[BEGIN]

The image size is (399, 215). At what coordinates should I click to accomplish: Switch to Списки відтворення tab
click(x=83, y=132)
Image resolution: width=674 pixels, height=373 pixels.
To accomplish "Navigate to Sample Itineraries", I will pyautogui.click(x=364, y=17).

[END]
[BEGIN]

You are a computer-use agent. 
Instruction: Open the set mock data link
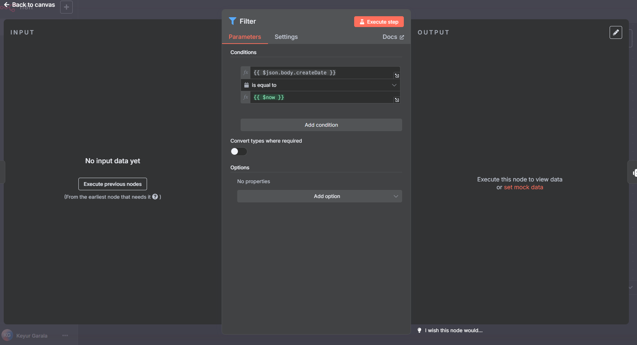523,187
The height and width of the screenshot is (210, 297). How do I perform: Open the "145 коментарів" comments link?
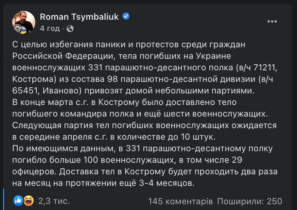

[END]

Starting at the line that has "The image size" and stopping after the line that has "will pyautogui.click(x=364, y=17).", give those items as a two-column CSV with the headers item and answer. Write one row per item, with its text and its answer each in a single quoted field and any line breaks replaced by spaces.

**Task output**
item,answer
"The image size is (399, 215). At what coordinates should I click to accomplish: Switch to Списки відтворення tab","click(x=83, y=132)"
"Image resolution: width=674 pixels, height=373 pixels. To accomplish ""Navigate to Sample Itineraries"",","I will pyautogui.click(x=364, y=17)."